Task brief: Duplicate everything in the Rx path patch below from "All of lore.kernel.org" down to "in bulk later.", word for word.
=== Text section ===
All of lore.kernel.org
 help / color / mirror / Atom feed
* [PATCH 1/2] net/qede: fix performance bottleneck in Rx path
@ 2019-01-18 10:29 Shahed Shaikh
  2019-01-18 10:29 ` [PATCH 2/2] net/qede: fix prefetch from incorrect place in Tx path Shahed Shaikh
                   ` (2 more replies)
  0 siblings, 3 replies; 7+ messages in thread
From: Shahed Shaikh @ 2019-01-18 10:29 UTC (permalink / raw)
  To: dev; +Cc: ferruh.yigit, stable

Allocating replacement buffer per received packet is expensive.
Instead, process received packets first and allocate
replacement buffers in bulk later.

This improves performance by ~25% in terms of PPS on AMD
platforms.
=== Data lines ===
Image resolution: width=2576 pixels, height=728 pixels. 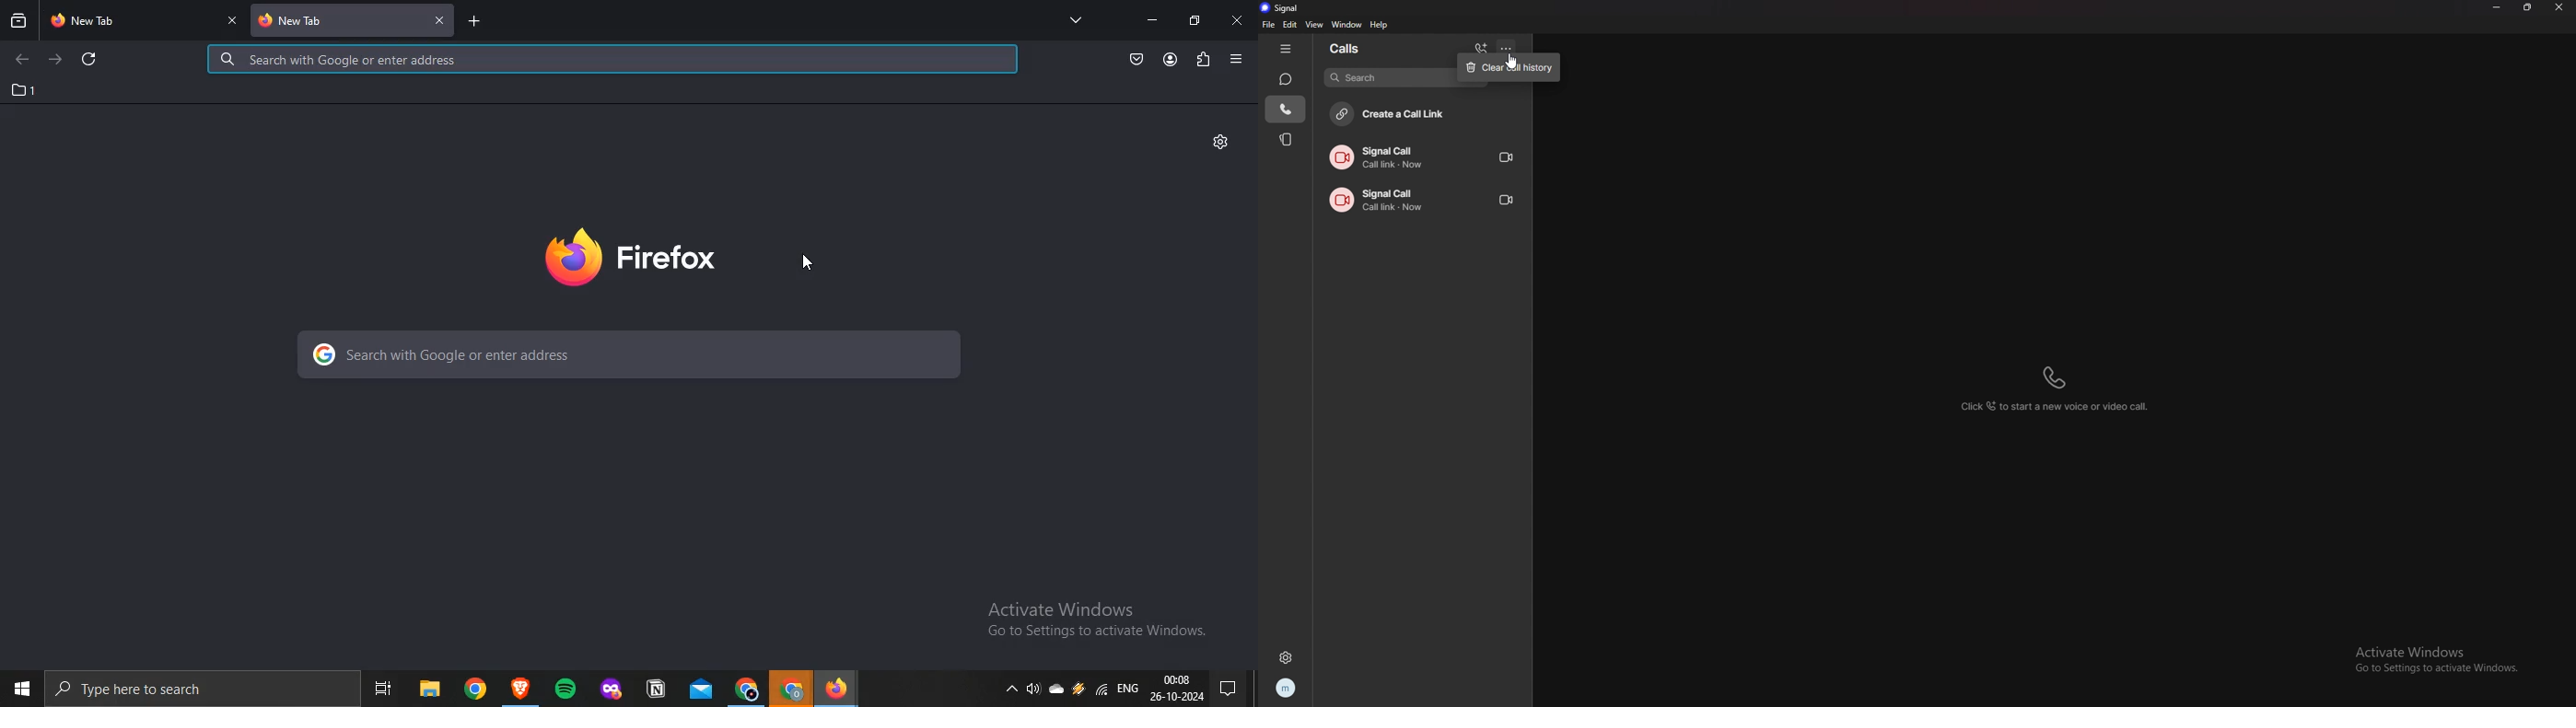 I want to click on firefox logo, so click(x=632, y=257).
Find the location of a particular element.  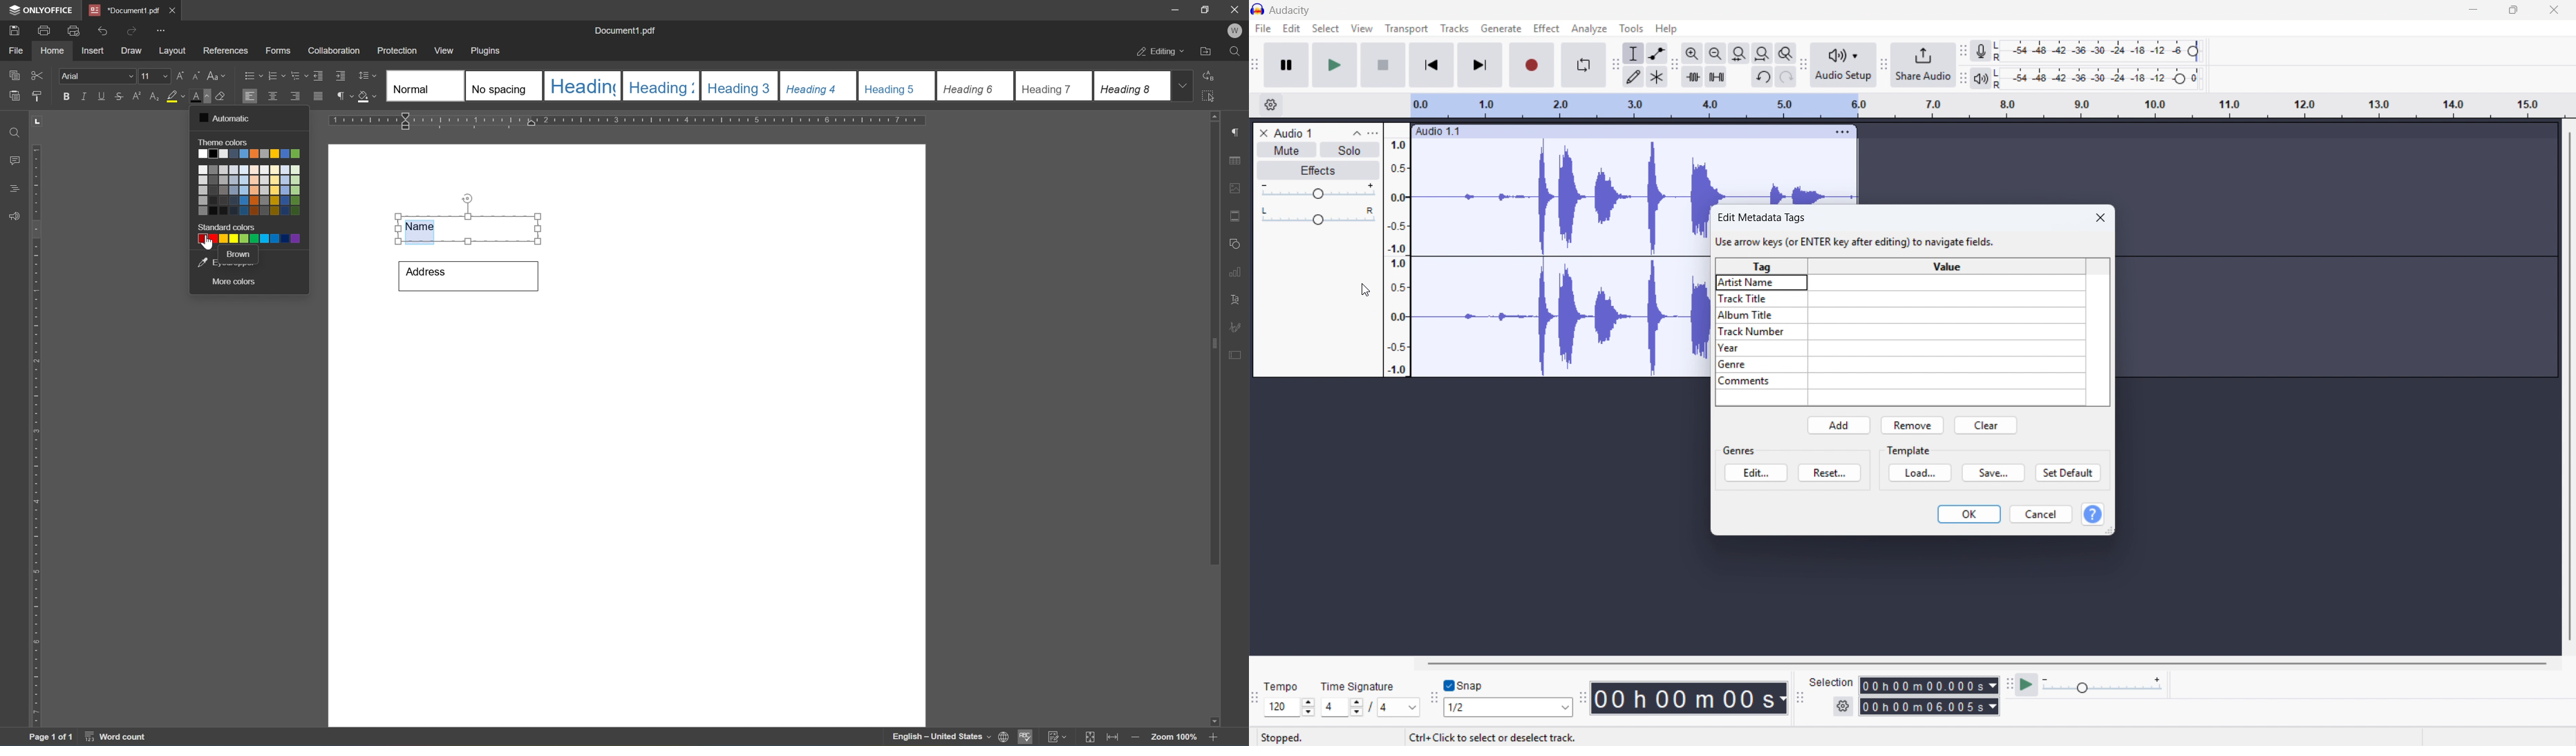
===
Response to the task:
All of lore.kernel.org
 help / color / mirror / Atom feed
* [PATCH 1/2] net/qede: fix performance bottleneck in Rx path
@ 2019-01-18 10:29 Shahed Shaikh
  2019-01-18 10:29 ` [PATCH 2/2] net/qede: fix prefetch from incorrect place in Tx path Shahed Shaikh
                   ` (2 more replies)
  0 siblings, 3 replies; 7+ messages in thread
From: Shahed Shaikh @ 2019-01-18 10:29 UTC (permalink / raw)
  To: dev; +Cc: ferruh.yigit, stable

Allocating replacement buffer per received packet is expensive.
Instead, process received packets first and allocate
replacement buffers in bulk later.